Material supplied –
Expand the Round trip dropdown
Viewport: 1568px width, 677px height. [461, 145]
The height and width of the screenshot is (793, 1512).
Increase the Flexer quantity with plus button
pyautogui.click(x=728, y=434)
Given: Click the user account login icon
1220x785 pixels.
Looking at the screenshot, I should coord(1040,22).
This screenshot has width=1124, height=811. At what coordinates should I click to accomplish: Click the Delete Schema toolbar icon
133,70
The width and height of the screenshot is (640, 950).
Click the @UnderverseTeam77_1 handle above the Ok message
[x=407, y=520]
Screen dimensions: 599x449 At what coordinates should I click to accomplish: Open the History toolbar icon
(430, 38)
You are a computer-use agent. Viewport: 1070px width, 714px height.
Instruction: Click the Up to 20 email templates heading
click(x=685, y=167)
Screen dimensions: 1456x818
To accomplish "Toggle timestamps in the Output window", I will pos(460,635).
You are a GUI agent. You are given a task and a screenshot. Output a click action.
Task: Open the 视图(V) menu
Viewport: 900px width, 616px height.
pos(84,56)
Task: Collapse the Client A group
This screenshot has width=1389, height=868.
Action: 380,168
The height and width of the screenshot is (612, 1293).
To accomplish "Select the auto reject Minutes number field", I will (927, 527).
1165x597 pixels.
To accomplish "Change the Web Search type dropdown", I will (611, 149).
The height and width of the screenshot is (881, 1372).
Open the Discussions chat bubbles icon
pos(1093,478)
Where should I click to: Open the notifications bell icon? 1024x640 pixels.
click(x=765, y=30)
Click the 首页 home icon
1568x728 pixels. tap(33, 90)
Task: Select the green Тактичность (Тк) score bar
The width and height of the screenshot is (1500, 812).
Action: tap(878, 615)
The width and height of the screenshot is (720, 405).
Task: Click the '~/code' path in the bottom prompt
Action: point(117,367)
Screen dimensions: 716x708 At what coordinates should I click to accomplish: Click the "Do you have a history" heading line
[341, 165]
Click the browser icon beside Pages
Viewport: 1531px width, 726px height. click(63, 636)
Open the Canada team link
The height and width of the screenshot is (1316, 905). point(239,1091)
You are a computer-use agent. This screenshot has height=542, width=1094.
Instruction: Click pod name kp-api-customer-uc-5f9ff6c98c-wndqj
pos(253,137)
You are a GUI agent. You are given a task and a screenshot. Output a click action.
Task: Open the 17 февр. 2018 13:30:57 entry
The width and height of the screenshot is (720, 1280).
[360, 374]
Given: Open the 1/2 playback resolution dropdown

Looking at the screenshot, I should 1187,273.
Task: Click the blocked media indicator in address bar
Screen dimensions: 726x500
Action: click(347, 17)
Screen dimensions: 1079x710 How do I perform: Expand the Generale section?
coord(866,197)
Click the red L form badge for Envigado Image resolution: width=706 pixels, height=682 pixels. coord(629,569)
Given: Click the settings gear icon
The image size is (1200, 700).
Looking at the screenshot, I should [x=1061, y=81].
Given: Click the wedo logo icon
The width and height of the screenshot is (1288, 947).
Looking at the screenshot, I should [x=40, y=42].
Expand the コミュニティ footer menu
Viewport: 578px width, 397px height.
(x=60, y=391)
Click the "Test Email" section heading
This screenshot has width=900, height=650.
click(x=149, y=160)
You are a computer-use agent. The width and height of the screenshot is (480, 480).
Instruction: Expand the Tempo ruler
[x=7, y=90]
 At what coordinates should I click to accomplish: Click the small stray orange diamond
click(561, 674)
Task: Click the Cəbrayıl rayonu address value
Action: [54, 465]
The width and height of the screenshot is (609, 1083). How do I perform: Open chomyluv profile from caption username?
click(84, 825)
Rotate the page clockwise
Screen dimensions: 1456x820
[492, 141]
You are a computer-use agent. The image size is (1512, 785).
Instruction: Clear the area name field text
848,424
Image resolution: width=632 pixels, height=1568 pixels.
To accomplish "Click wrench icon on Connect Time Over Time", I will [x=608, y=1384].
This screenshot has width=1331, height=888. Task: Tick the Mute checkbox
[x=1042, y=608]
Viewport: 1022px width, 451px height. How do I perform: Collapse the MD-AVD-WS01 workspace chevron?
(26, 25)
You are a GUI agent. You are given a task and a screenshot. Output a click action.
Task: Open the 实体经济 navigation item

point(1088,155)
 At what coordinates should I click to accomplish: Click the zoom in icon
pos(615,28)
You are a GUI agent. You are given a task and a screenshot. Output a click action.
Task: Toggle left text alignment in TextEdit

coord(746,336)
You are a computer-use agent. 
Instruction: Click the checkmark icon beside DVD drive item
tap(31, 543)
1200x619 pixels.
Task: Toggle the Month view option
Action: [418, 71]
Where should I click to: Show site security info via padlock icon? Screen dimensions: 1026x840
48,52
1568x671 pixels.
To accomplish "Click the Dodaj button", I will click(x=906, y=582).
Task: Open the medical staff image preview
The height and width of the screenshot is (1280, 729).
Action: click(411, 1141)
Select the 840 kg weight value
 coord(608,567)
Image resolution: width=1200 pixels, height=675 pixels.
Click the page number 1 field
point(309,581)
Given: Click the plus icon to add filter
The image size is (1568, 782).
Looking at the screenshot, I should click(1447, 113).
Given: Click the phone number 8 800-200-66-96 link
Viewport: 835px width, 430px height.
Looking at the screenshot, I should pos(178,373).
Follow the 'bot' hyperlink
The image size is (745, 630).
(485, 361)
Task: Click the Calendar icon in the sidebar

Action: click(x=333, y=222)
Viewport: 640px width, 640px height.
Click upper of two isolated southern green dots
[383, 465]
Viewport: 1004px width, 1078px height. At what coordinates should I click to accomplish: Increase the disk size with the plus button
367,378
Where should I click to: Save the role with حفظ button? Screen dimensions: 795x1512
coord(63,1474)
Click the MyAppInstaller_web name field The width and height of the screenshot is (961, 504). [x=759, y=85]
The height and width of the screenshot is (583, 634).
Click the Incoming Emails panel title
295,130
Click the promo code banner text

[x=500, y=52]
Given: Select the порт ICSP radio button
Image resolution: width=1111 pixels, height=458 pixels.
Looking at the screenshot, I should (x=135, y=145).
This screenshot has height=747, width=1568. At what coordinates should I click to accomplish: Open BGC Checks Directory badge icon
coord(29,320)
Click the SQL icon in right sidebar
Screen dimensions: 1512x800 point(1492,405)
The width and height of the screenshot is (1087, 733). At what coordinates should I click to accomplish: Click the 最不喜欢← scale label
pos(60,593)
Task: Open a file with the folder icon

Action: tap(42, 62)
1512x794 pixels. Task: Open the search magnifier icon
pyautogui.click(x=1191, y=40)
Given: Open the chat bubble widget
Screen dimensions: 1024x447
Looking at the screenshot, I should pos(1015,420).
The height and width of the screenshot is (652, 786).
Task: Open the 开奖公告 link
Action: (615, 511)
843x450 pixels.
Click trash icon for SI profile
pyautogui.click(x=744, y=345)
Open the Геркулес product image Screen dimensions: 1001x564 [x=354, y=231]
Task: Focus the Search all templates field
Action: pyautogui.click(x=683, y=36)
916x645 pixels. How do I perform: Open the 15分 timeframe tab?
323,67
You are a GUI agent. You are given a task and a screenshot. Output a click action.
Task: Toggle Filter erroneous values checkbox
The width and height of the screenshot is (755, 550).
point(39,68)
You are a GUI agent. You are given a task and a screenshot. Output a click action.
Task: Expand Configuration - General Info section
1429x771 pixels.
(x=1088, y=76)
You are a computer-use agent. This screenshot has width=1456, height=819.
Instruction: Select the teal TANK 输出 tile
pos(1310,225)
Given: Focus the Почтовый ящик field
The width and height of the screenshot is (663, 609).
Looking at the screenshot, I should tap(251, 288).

What the task asks – Recast all of the items above as a numbered list, omitting any blank lines.

Answer –
1. Expand the Round trip dropdown
2. Viewport: 1568px width, 677px height. [461, 145]
3. The height and width of the screenshot is (793, 1512).
4. Increase the Flexer quantity with plus button
5. pyautogui.click(x=728, y=434)
6. Given: Click the user account login icon
7. 1220x785 pixels.
8. Looking at the screenshot, I should coord(1040,22).
9. This screenshot has width=1124, height=811. At what coordinates should I click to accomplish: Click the Delete Schema toolbar icon
10. 133,70
11. The width and height of the screenshot is (640, 950).
12. Click the @UnderverseTeam77_1 handle above the Ok message
13. [x=407, y=520]
14. Screen dimensions: 599x449 At what coordinates should I click to accomplish: Open the History toolbar icon
15. (430, 38)
16. You are a computer-use agent. Viewport: 1070px width, 714px height.
17. Instruction: Click the Up to 20 email templates heading
18. click(x=685, y=167)
19. Screen dimensions: 1456x818
20. To accomplish "Toggle timestamps in the Output window", I will pos(460,635).
21. You are a GUI agent. You are given a task and a screenshot. Output a click action.
22. Task: Open the 视图(V) menu
23. Viewport: 900px width, 616px height.
24. pos(84,56)
25. Task: Collapse the Client A group
26. This screenshot has width=1389, height=868.
27. Action: 380,168
28. The height and width of the screenshot is (612, 1293).
29. To accomplish "Select the auto reject Minutes number field", I will (927, 527).
30. 1165x597 pixels.
31. To accomplish "Change the Web Search type dropdown", I will (611, 149).
32. The height and width of the screenshot is (881, 1372).
33. Open the Discussions chat bubbles icon
34. pos(1093,478)
35. Where should I click to: Open the notifications bell icon? 1024x640 pixels.
36. click(x=765, y=30)
37. Click the 首页 home icon
38. 1568x728 pixels. tap(33, 90)
39. Task: Select the green Тактичность (Тк) score bar
40. The width and height of the screenshot is (1500, 812).
41. Action: tap(878, 615)
42. The width and height of the screenshot is (720, 405).
43. Task: Click the '~/code' path in the bottom prompt
44. Action: point(117,367)
45. Screen dimensions: 716x708 At what coordinates should I click to accomplish: Click the "Do you have a history" heading line
46. [341, 165]
47. Click the browser icon beside Pages
48. Viewport: 1531px width, 726px height. click(63, 636)
49. Open the Canada team link
50. The height and width of the screenshot is (1316, 905). point(239,1091)
51. You are a computer-use agent. This screenshot has height=542, width=1094.
52. Instruction: Click pod name kp-api-customer-uc-5f9ff6c98c-wndqj
53. pos(253,137)
54. You are a GUI agent. You are given a task and a screenshot. Output a click action.
55. Task: Open the 17 февр. 2018 13:30:57 entry
56. The width and height of the screenshot is (720, 1280).
57. [360, 374]
58. Given: Open the 1/2 playback resolution dropdown
59. Looking at the screenshot, I should 1187,273.
60. Task: Click the blocked media indicator in address bar
61. Screen dimensions: 726x500
62. Action: click(347, 17)
63. Screen dimensions: 1079x710 How do I perform: Expand the Generale section?
64. coord(866,197)
65. Click the red L form badge for Envigado Image resolution: width=706 pixels, height=682 pixels. coord(629,569)
66. Given: Click the settings gear icon
67. The image size is (1200, 700).
68. Looking at the screenshot, I should [x=1061, y=81].
69. Given: Click the wedo logo icon
70. The width and height of the screenshot is (1288, 947).
71. Looking at the screenshot, I should [x=40, y=42].
72. Expand the コミュニティ footer menu
73. Viewport: 578px width, 397px height.
74. (x=60, y=391)
75. Click the "Test Email" section heading
76. This screenshot has width=900, height=650.
77. click(x=149, y=160)
78. You are a computer-use agent. The width and height of the screenshot is (480, 480).
79. Instruction: Expand the Tempo ruler
80. [x=7, y=90]
81.  At what coordinates should I click to accomplish: Click the small stray orange diamond
82. click(561, 674)
83. Task: Click the Cəbrayıl rayonu address value
84. Action: [54, 465]
85. The width and height of the screenshot is (609, 1083). How do I perform: Open chomyluv profile from caption username?
86. click(84, 825)
87. Rotate the page clockwise
88. Screen dimensions: 1456x820
89. [492, 141]
90. You are a computer-use agent. The image size is (1512, 785).
91. Instruction: Clear the area name field text
92. 848,424
93. Image resolution: width=632 pixels, height=1568 pixels.
94. To accomplish "Click wrench icon on Connect Time Over Time", I will [x=608, y=1384].
95. This screenshot has width=1331, height=888. Task: Tick the Mute checkbox
96. [x=1042, y=608]
97. Viewport: 1022px width, 451px height. How do I perform: Collapse the MD-AVD-WS01 workspace chevron?
98. (26, 25)
99. You are a GUI agent. You are given a task and a screenshot. Output a click action.
100. Task: Open the 实体经济 navigation item
101. point(1088,155)
102.  At what coordinates should I click to accomplish: Click the zoom in icon
103. pos(615,28)
104. You are a GUI agent. You are given a task and a screenshot. Output a click action.
105. Task: Toggle left text alignment in TextEdit
106. coord(746,336)
107. You are a computer-use agent. 
108. Instruction: Click the checkmark icon beside DVD drive item
109. tap(31, 543)
110. 1200x619 pixels.
111. Task: Toggle the Month view option
112. Action: [418, 71]
113. Where should I click to: Show site security info via padlock icon? Screen dimensions: 1026x840
114. 48,52
115. 1568x671 pixels.
116. To accomplish "Click the Dodaj button", I will click(x=906, y=582).
117. Task: Open the medical staff image preview
118. The height and width of the screenshot is (1280, 729).
119. Action: click(411, 1141)
120. Select the 840 kg weight value
121.  coord(608,567)
122. Image resolution: width=1200 pixels, height=675 pixels.
123. Click the page number 1 field
124. point(309,581)
125. Given: Click the plus icon to add filter
126. The image size is (1568, 782).
127. Looking at the screenshot, I should click(1447, 113).
128. Given: Click the phone number 8 800-200-66-96 link
129. Viewport: 835px width, 430px height.
130. Looking at the screenshot, I should pos(178,373).
131. Follow the 'bot' hyperlink
132. The image size is (745, 630).
133. (485, 361)
134. Task: Click the Calendar icon in the sidebar
135. Action: click(x=333, y=222)
136. Viewport: 640px width, 640px height.
137. Click upper of two isolated southern green dots
138. [383, 465]
139. Viewport: 1004px width, 1078px height. At what coordinates should I click to accomplish: Increase the disk size with the plus button
140. 367,378
141. Where should I click to: Save the role with حفظ button? Screen dimensions: 795x1512
142. coord(63,1474)
143. Click the MyAppInstaller_web name field The width and height of the screenshot is (961, 504). [x=759, y=85]
144. The height and width of the screenshot is (583, 634).
145. Click the Incoming Emails panel title
146. 295,130
147. Click the promo code banner text
148. [x=500, y=52]
149. Given: Select the порт ICSP radio button
150. Image resolution: width=1111 pixels, height=458 pixels.
151. Looking at the screenshot, I should (x=135, y=145).
152. This screenshot has height=747, width=1568. At what coordinates should I click to accomplish: Open BGC Checks Directory badge icon
153. coord(29,320)
154. Click the SQL icon in right sidebar
155. Screen dimensions: 1512x800 point(1492,405)
156. The width and height of the screenshot is (1087, 733). At what coordinates should I click to accomplish: Click the 最不喜欢← scale label
157. pos(60,593)
158. Task: Open a file with the folder icon
159. Action: tap(42, 62)
160. 1512x794 pixels. Task: Open the search magnifier icon
161. pyautogui.click(x=1191, y=40)
162. Given: Open the chat bubble widget
163. Screen dimensions: 1024x447
164. Looking at the screenshot, I should pos(1015,420).
165. The height and width of the screenshot is (652, 786).
166. Task: Open the 开奖公告 link
167. Action: (615, 511)
168. 843x450 pixels.
169. Click trash icon for SI profile
170. pyautogui.click(x=744, y=345)
171. Open the Геркулес product image Screen dimensions: 1001x564 [x=354, y=231]
172. Task: Focus the Search all templates field
173. Action: pyautogui.click(x=683, y=36)
174. 916x645 pixels. How do I perform: Open the 15分 timeframe tab?
175. 323,67
176. You are a GUI agent. You are given a task and a screenshot. Output a click action.
177. Task: Toggle Filter erroneous values checkbox
178. The width and height of the screenshot is (755, 550).
179. point(39,68)
180. You are a GUI agent. You are given a task and a screenshot. Output a click action.
181. Task: Expand Configuration - General Info section
182. 1429x771 pixels.
183. (x=1088, y=76)
184. You are a computer-use agent. This screenshot has width=1456, height=819.
185. Instruction: Select the teal TANK 输出 tile
186. pos(1310,225)
187. Given: Focus the Почтовый ящик field
188. The width and height of the screenshot is (663, 609).
189. Looking at the screenshot, I should tap(251, 288).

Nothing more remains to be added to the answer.